Jason Hickel Profile picture
May 22 13 tweets 3 min read
People often claim that capitalism performed better than socialism in terms of poverty and human development in the 20th century. This story is repeated so frequently that no one ever even bothers to back it up.

Is it true? 🧵
This question was explored in a remarkable paper published by the American Journal of Public Health.

Using World Bank data, it finds that at any level of development, socialist countries outperformed capitalist countries on key social indicators, in 28 of 30 direct comparisons.
Socialist states had lower infant mortality, lower child death rate, longer life expectancy, better literacy, better secondary education, better food access, more doctors and nurses, and better physical quality of life. ajph.aphapublications.org/doi/abs/10.210…
The paper is paywalled but you can find an open-access version here: ajph.aphapublications.org/doi/pdfplus/10…
This research confirmed earlier results published by Amartya Sen.
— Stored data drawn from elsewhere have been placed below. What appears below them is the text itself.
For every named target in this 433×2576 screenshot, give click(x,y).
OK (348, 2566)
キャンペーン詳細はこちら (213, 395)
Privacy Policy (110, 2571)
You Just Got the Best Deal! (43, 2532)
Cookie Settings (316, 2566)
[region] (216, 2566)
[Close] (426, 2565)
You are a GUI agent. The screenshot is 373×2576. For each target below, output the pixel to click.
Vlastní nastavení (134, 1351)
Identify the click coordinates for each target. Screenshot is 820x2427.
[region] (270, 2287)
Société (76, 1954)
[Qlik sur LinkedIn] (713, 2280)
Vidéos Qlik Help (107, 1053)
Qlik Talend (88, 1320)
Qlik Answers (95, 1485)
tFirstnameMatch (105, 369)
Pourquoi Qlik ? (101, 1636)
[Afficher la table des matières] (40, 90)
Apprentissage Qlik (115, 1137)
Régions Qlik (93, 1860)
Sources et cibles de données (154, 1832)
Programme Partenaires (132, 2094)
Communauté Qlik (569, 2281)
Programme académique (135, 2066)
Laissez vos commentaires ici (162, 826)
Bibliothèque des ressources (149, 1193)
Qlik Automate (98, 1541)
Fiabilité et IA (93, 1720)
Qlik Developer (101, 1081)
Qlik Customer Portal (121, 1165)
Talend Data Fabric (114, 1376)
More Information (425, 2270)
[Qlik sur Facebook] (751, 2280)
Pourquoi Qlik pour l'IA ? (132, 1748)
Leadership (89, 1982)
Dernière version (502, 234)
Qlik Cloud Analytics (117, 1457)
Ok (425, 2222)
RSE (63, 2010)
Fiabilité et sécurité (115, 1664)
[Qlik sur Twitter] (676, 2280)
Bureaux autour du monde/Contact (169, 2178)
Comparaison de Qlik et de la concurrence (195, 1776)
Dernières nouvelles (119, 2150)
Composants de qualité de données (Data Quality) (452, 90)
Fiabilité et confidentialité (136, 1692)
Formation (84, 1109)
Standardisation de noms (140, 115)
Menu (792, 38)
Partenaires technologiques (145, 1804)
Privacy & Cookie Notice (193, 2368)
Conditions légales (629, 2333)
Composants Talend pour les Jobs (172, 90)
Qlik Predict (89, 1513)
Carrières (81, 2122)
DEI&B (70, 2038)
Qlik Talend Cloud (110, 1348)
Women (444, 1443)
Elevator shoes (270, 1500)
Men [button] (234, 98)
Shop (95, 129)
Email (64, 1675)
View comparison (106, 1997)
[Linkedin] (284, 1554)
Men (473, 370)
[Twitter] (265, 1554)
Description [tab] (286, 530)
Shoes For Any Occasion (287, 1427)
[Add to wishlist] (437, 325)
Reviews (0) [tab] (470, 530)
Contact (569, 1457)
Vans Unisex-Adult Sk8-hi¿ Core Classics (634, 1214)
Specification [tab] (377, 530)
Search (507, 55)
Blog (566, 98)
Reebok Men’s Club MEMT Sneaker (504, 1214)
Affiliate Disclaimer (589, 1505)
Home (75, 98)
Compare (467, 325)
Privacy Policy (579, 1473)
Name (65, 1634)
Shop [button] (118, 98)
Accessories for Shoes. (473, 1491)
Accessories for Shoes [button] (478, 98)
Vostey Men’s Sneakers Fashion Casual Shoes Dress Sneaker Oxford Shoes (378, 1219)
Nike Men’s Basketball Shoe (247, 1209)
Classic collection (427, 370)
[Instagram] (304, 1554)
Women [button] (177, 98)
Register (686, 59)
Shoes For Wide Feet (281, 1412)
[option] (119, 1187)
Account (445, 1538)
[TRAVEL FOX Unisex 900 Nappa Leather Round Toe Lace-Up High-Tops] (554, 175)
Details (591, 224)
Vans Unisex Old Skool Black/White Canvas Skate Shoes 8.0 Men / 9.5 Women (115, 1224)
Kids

Sen found that in the global South, socialist countries tended to perform better in terms of social outcomes than capitalist countries. pubmed.ncbi.nlm.nih.gov/12339005/
Building on these findings, Sen went on to spend his career arguing that democratically controlled public provisioning systems, entitlement guarantees, and state-led industrial policy are central to good development strategy, and should be prioritized.
These findings were supported again by the Spanish public health academic Vicente Navarro: “Contrary to dominant ideology, socialism and socialist forces have, for the most part, been better able than capitalism and capitalist forces to improve health.” jstor.org/stable/40404638
The conclusions from this research are pretty simple: if you want to improve social outcomes, then focus on universal public services. And from more recent research we know that when these services are democratically managed, they are even more effective.
This approach, which gained significant traction among global South states after decolonization, was almost completely destroyed by neoliberal structural adjustment programmes.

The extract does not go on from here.